**The problem:** Beginning with the line that mentions "The width and", reproduce every line through the last line of the entries, exactly, and only those.

Collected data entries:

=== Begin Enclosure ===

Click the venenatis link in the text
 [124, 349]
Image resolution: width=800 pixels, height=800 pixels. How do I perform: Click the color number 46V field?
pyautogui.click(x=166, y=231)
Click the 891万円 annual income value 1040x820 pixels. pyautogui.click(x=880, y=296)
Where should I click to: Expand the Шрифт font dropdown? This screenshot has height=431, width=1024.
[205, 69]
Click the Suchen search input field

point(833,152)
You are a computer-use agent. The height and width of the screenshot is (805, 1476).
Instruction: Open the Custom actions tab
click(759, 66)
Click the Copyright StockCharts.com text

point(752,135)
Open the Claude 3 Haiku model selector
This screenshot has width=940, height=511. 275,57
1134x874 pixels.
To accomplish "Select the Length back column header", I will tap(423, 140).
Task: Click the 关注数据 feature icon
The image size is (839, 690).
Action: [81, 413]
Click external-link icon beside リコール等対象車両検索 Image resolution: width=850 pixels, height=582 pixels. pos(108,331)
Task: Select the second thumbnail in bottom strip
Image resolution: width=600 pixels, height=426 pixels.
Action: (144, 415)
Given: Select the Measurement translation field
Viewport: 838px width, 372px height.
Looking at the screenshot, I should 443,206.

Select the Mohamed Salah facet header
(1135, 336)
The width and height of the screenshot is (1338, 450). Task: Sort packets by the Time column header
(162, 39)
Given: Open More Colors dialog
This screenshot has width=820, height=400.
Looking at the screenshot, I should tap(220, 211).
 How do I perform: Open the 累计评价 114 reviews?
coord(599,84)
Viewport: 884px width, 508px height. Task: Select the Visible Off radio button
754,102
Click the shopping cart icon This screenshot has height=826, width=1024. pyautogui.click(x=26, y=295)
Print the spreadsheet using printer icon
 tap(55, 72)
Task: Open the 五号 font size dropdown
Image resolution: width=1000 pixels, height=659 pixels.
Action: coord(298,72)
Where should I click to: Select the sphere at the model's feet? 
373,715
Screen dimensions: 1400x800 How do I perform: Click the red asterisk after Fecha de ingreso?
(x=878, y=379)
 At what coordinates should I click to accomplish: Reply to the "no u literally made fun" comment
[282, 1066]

=== End Enclosure ===

**Result of the exercise:**
The width and height of the screenshot is (1338, 450). Task: Sort packets by the Time column header
(162, 39)
Given: Open More Colors dialog
This screenshot has width=820, height=400.
Looking at the screenshot, I should tap(220, 211).
 How do I perform: Open the 累计评价 114 reviews?
coord(599,84)
Viewport: 884px width, 508px height. Task: Select the Visible Off radio button
754,102
Click the shopping cart icon This screenshot has height=826, width=1024. pyautogui.click(x=26, y=295)
Print the spreadsheet using printer icon
 tap(55, 72)
Task: Open the 五号 font size dropdown
Image resolution: width=1000 pixels, height=659 pixels.
Action: coord(298,72)
Where should I click to: Select the sphere at the model's feet? 
373,715
Screen dimensions: 1400x800 How do I perform: Click the red asterisk after Fecha de ingreso?
(x=878, y=379)
 At what coordinates should I click to accomplish: Reply to the "no u literally made fun" comment
[282, 1066]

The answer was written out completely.